Hace unos meses que un hombre peruano se encarga de limpiar el gimnasio a donde yo voy, nos saludamos con amabilidad y por alguna razón que desconozco siempre me llama “profe”. Él no lo sabe, pero ¡Me gusta mucho que me diga profe!
Mi padre fue profesor rural y desde siempre le han llamado “el profe”, y era más que un profesor rural, era un promotor de la comunidad, que consiguió organizar a aquellos entusiastas campesinos para que construyeran una escuela, electrificaran la comunidad, aprendieran a alimentarse bien, tuvieran una humilde pero completa biblioteca, consiguió que por las tardes –una vez aparcado el arado- se divirtieran haciendo deporte, leyendo, organizando actividades comunitarias para las mujeres... no lo hizo solo, lo acompañaban otros profesores y profesoras que vivían su trabajo con un matiz indeclinablemente vocacional, un ejemplo de grupo humano que se superó sin mediación de ideologías o propagandas políticas; fue una desnuda solidaridad que buscó un recóndito sitio para aposentarse.

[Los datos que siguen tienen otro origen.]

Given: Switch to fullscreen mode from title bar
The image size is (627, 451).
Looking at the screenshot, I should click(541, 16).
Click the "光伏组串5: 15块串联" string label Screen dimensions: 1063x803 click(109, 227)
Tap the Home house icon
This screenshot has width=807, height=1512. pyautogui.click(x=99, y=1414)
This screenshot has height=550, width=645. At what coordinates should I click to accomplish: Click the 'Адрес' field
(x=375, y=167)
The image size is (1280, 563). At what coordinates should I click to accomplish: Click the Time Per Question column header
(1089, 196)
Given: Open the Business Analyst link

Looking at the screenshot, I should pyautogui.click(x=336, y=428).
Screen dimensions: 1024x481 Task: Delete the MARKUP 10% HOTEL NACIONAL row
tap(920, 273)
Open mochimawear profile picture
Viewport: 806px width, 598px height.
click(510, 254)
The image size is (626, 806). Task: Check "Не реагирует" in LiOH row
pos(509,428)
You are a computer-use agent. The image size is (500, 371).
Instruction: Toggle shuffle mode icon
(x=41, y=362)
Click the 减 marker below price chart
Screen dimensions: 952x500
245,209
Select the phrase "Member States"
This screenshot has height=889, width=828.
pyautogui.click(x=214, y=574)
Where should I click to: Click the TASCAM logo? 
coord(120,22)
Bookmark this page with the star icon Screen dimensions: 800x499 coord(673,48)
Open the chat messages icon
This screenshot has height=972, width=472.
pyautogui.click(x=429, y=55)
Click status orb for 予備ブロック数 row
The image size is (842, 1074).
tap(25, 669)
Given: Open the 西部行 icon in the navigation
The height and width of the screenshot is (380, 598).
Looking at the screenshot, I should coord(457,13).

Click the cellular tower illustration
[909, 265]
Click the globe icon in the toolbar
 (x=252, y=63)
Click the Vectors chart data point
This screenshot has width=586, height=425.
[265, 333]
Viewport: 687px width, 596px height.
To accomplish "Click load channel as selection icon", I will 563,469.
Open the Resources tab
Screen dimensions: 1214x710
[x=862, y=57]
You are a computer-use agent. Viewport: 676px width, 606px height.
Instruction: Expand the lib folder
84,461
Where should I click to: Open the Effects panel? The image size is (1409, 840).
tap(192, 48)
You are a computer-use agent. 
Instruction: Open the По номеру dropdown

Ese profesor rural, fue un niño de siete años que junto con su hermano –apenas dos años mayor- buscaron en la ciudad atisbos de dignidad para su espartana idiosincrasia, se acrisolaron con una perseverancia que superó toda prueba, tanto así que a mi padre llegó a decirle un prominente político –que luego por azares del destino era mi paciente- “usted es tan tenaz, que es capaz de matar un burro a pellizcos”.
Ese hombre me puso a leer a los seis años “Platero y Yo” de Juan Ramón Jiménez, y anduvimos juntos polvorientos caminos aliñados con mis ráfagas de preguntas y mi curiosidad insaciable.
Es evidente que como toda relación ha tenido también sus dificultades, todas ellas superadas y con un balance que lo puedo resumir así: Somos padre e hijo que se quieren de manera libre, digna y divertida.
Muchas cosas me gustan de él: su alegría innata, su optimismo, su perseverancia y sobre todo su bondad. Ese hombre nunca escatimó sus exiguos recursos para ayudar a la educación de sus hermanos menores, para priorizar el bienestar de sus hijos antes que el suyo.